(24g) Fast Hydropyrolysis and Catalytic Hydrodeoxygenation of Cellulose in a Micro-Scale Batch Reactor

Delgass, W. N., Purdue University
Ribeiro, F. H., Purdue University
Agrawal, R., Purdue University

Development of high energy density fuel for the transportation sector in a sustainable manner poses a significant challenge.  The H2Bioil1 process proposed high pressure fast hydropyrolysis of biomass followed by catalytic vapor phase hydrodeoxygenation (HDO) and subsequent quenching to generate hydrocarbon-like fuel. Fast hydropyrolysis of biomass generates a complex mixture of oxygenated compounds which requires upgrading to reduce the oxygen content of the condensed bio-oil.  Understanding the mechanism of fast pyrolysis of biomass and biomass model compounds is the key for tailoring the pyrolysis product distribution, thereby making it suitable for final downstream catalytic upgrading.

A micro-scale batch reactor, a modified commercial pyrolyzer, was used to study the pyrolysis of cellulose. A novel design allowed online sampling of pyrolysis vapor product composition under high pressure hydrogen (up to 350 psi) directly into the gas chromatograph and mass spectrometer (GC-MS) for analysis. An inline fixed-bed catalytic reactor was used to study the catalytic hydrodeoxygenation (HDO) of the pyrolysis products. Quantification of the pyrolysis products using the GC-MS accounted for 80-85% of the starting mass of the cellulose. Pyrolysis of cellulose was conducted in a temperature range 350°C-700°C. The major product observed was levoglucosan (~40%). The average molecular weight of the pyrolysis vapors decreased with an increase in the temperature of pyrolysis.

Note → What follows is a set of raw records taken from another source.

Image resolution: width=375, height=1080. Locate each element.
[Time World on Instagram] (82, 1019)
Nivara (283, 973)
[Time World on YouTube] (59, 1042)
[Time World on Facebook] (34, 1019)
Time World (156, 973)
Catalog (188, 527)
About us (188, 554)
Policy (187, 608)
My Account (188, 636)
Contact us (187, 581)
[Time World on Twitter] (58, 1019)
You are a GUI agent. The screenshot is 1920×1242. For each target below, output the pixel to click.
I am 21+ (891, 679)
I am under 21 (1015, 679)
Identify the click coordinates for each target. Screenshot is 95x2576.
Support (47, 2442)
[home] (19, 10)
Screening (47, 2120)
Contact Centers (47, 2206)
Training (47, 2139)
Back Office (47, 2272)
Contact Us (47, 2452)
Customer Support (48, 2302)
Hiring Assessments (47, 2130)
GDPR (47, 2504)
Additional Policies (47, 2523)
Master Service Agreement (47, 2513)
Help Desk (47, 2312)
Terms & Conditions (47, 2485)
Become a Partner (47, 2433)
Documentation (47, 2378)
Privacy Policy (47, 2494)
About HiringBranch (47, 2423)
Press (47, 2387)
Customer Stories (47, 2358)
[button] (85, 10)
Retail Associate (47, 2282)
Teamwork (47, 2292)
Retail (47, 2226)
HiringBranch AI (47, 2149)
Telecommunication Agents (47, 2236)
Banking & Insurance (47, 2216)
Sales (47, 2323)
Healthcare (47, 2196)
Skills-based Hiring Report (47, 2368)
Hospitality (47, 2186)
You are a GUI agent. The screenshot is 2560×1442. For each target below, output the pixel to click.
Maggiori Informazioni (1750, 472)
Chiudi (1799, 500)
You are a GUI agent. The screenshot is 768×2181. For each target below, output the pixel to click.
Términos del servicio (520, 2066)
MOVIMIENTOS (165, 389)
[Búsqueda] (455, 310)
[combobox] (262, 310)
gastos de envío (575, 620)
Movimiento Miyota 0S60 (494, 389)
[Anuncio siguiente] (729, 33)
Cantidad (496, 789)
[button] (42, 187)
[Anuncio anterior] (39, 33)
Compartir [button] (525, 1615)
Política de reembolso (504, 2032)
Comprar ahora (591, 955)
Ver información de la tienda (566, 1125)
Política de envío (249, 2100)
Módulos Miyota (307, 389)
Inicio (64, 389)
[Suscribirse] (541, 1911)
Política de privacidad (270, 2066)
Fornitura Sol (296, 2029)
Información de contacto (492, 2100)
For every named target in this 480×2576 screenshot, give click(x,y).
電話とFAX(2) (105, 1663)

Catalytic hydrodeoxygenation is required for upgrading pyrolysis vapors since fast hydropyrolysis alone did not lead to significant deoxygenation. Cellulose pyrolysis products were upgraded here over 2%Pt /ZrO2 and 2%Ru/ZrO2 catalyst at 300°C and 350 psi partial pressure of hydrogen. Complete hydrodeoxygenation of the pyrolysis products of biomass was observed under conditions of high catalyst to feed ratio (~20:1). The product distribution obtained over the two catalysts showed a lower degree of C-C bond hydrogenolysis over the 2%Pt/ZrO2 catalyst versus 2%Ru/ZrO2, with C4 and higher molecular weight hydrocarbons accounting for 40% of the carbon from the feed. The implications of these findings on the mechanism of cellulose pyrolysis and catalyst development for maximizing carbon conversion to fuel range molecules will be discussed.

1)      R. Agrawal, N. R. Singh, Synergistic Routes to Liquid Fuel for a Petroleum Deprived Future, AIChE Journal,55,7,1898-1905, 2009.